Search code examples
pythonbeautifulsoupweb-crawlerurllib

Web scraping of research paper on IEEE Xplore website using BeautifulSoup and request Python libraries


I am trying to scrape the Abstract of the research paper on IEEE Xplore website, link :. For this I used urllib library and Beautifulsoup in Python(3.10.9). Below is the code i have used:

`

    from urllib.request import Request, urlopen
    from bs4 import BeautifulSoup

    url = 'https://ieeexplore.ieee.org/document/8480057'

    headers = {"User-Agent":'Mozilla/5.0 (Windows NT 10.0; Win64; x64) AppleWebKit/537.36 (KHTML, like Gecko) Chrome/114.0.0.0 Safari/537.36'}

    req = Request(url, headers=headers)
    response = urlopen(req, timeout=10)
    html_text = response.read()

    soup = BeautifulSoup(html_text, "html.parser")
    # Find the element containing the abstract
    abstract_element = soup.find("div", class_="u-pb-1")
    # Extract the text from the abstract element
    abstract = abstract_element.text.strip()
    # Print the abstract
    print(abstract)

`

Here i have attached the screenshot of html part having Abstract.

I am getting AttributeError: 'NoneType' object has no attribute 'text' for abstract.

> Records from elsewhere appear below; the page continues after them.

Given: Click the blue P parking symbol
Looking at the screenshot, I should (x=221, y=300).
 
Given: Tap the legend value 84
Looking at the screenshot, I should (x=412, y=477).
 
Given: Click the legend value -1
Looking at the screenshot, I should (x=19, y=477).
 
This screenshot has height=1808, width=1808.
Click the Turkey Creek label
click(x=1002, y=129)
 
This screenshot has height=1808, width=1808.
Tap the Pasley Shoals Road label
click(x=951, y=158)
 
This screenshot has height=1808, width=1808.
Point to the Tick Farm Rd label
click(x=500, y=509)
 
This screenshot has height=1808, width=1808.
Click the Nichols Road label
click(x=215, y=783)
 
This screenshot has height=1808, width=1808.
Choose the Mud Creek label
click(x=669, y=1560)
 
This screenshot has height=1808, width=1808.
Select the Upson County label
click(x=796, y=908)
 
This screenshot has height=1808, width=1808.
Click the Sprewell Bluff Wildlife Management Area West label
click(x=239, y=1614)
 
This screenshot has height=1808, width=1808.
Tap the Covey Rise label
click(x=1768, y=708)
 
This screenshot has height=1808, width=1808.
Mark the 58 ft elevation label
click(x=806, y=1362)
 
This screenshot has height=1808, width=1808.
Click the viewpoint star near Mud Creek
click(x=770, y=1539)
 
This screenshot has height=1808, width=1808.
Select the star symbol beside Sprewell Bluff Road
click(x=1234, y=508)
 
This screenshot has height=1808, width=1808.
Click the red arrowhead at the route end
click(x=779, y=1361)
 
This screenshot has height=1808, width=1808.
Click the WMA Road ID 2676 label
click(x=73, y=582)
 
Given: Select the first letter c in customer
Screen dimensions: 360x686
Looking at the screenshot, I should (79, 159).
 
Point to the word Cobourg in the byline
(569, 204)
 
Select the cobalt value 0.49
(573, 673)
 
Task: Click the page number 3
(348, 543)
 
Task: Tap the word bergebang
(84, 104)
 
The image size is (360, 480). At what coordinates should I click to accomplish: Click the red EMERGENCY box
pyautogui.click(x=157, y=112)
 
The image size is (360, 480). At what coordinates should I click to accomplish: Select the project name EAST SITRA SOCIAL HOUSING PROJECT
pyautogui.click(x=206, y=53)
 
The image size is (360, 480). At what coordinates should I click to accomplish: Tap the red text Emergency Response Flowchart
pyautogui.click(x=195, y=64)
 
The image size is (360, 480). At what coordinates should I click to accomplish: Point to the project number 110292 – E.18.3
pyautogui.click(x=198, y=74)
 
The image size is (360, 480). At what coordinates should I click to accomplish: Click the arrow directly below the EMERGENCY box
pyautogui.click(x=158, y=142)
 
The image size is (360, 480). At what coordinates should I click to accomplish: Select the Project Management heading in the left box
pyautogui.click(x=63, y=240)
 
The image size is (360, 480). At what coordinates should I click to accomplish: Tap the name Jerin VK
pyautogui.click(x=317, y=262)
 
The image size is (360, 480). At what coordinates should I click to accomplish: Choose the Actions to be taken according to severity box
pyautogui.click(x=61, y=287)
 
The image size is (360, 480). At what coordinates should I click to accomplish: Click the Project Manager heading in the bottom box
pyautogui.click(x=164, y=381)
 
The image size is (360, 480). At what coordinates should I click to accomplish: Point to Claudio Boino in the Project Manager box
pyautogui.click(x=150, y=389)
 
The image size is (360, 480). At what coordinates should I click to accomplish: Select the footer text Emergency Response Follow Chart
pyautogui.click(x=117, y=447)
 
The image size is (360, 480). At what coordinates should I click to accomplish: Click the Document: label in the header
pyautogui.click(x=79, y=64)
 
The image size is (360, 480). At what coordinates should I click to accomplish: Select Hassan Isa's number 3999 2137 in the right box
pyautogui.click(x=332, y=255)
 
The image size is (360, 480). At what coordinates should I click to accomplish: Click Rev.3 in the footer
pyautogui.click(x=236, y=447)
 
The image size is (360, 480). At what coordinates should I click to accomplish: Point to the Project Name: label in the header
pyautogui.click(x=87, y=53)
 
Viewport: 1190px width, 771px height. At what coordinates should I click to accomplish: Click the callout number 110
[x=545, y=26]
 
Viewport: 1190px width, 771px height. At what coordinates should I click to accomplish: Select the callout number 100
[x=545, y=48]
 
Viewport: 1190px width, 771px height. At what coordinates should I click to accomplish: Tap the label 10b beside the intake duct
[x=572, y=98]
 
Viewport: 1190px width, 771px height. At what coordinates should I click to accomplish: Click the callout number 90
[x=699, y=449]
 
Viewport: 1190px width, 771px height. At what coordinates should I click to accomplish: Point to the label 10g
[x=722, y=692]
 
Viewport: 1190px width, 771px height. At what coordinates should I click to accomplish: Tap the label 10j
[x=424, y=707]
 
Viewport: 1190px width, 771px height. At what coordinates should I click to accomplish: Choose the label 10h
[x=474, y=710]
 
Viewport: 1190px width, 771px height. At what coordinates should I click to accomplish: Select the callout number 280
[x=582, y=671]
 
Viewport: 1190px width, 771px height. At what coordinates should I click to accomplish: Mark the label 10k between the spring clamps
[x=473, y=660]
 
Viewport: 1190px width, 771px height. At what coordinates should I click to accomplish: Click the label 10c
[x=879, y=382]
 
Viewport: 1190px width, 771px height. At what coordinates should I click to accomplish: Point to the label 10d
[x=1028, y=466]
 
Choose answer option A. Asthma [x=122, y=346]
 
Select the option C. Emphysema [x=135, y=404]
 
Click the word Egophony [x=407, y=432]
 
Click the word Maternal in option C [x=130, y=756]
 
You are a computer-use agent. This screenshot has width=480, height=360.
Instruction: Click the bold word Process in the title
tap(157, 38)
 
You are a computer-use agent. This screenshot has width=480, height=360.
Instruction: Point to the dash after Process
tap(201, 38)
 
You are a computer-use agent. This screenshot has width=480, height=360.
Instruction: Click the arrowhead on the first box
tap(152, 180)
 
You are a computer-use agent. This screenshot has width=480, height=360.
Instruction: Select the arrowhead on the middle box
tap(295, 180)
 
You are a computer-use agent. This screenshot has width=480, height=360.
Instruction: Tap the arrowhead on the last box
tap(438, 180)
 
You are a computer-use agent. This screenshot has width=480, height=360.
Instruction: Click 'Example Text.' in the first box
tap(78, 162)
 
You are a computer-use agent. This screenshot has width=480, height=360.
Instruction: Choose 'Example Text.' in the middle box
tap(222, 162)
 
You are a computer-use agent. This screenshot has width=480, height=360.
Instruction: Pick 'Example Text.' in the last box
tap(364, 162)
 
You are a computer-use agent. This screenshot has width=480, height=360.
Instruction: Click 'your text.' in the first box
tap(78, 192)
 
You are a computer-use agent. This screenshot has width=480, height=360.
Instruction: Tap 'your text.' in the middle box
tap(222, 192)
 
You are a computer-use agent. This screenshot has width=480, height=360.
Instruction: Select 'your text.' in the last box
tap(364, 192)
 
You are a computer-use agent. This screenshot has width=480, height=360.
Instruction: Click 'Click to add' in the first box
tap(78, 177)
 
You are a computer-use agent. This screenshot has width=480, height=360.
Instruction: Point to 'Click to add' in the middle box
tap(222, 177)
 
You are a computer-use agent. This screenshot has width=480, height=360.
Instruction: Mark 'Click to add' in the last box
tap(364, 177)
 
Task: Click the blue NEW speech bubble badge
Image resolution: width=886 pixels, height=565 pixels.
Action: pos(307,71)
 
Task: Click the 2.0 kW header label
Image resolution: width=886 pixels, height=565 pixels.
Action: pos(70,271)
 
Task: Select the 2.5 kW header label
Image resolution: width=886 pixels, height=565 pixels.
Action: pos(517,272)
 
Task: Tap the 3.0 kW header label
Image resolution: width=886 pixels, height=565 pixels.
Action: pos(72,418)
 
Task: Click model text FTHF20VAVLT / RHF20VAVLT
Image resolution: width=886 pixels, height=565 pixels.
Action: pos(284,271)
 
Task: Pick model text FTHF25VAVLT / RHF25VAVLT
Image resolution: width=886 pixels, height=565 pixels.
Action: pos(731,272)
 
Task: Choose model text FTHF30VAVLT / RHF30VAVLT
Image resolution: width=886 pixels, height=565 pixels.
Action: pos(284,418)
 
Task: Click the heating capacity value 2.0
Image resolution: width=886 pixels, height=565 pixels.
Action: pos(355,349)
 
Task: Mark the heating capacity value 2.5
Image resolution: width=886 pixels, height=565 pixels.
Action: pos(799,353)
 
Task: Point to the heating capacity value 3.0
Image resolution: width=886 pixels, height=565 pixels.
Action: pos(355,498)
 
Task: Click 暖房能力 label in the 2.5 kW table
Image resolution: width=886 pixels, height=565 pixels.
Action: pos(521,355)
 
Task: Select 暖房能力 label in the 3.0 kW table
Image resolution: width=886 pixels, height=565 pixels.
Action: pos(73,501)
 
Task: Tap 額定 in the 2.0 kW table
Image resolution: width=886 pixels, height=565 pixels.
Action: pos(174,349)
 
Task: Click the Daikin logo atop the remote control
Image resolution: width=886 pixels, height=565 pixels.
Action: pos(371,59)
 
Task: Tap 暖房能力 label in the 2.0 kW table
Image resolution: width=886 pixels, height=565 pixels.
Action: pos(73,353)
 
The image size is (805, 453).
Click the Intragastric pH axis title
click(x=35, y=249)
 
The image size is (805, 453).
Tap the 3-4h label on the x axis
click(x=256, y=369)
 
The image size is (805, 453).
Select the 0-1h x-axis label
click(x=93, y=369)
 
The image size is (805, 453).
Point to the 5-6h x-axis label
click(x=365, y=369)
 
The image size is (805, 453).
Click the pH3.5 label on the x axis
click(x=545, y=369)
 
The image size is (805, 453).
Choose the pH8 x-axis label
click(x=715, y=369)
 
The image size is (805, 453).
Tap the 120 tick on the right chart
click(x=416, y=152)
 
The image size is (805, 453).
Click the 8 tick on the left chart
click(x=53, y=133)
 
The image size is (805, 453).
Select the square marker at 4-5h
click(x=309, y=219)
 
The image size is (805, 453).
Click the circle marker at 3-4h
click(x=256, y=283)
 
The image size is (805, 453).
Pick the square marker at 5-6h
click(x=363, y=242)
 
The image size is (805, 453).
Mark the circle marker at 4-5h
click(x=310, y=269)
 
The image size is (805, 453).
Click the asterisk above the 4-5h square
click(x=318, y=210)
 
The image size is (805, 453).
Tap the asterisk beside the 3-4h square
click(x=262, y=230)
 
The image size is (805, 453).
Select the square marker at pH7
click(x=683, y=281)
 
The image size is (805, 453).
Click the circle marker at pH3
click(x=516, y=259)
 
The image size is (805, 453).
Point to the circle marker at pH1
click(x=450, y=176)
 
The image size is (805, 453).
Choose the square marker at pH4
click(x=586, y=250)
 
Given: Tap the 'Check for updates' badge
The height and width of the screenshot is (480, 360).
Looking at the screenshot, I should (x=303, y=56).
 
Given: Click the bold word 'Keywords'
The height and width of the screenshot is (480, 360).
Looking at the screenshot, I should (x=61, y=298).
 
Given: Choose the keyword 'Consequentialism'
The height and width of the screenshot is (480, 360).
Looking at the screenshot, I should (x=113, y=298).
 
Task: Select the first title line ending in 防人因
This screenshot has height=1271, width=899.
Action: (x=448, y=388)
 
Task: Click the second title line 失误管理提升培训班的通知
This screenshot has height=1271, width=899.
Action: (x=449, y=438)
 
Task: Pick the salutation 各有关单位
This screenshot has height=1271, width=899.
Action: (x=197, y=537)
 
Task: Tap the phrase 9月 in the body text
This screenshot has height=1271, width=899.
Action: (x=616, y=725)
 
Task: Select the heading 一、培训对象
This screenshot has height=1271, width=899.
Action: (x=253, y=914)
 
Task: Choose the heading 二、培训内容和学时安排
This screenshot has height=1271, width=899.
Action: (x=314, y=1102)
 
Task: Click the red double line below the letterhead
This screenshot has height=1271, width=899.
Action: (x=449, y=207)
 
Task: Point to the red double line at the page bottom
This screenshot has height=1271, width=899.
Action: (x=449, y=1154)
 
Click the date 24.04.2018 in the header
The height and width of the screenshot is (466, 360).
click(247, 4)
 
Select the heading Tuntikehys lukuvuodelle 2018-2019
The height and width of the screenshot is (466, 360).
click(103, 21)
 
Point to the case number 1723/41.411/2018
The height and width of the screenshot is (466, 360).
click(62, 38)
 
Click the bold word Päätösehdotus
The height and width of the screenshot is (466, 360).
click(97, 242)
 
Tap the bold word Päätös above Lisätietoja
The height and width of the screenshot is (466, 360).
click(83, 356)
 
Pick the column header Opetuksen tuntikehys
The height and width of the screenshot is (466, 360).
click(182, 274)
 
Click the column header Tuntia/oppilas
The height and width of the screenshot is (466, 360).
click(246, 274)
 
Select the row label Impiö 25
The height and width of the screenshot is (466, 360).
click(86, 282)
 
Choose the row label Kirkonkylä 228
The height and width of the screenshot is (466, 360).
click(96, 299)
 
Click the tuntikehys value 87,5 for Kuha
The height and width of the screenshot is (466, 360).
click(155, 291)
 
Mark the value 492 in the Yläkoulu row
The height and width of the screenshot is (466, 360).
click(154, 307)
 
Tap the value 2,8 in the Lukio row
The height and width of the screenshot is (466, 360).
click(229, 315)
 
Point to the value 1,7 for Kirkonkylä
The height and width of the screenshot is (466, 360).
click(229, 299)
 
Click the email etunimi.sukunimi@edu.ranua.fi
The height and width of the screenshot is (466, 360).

I got the value of soup. But I don't know how to get the Abstract text. I am new to web scraping. I have tried a lot but didn't able to solve it. Please help me to solve this problem. Thanks.


Solution

  • In this case it's actually possible to get the abstract without the need for Selenium. I generally use the requests library and css selectors in BeautifulSoup and that's what I did here:

    import requests
    req = requests.get(url, headers=headers)
    soup = BeautifulSoup(req.text, "html.parser")
    

    and then simply:

    print(soup.select_one('meta[property="og:description"]')['content'])
    

    The output should be the abstract.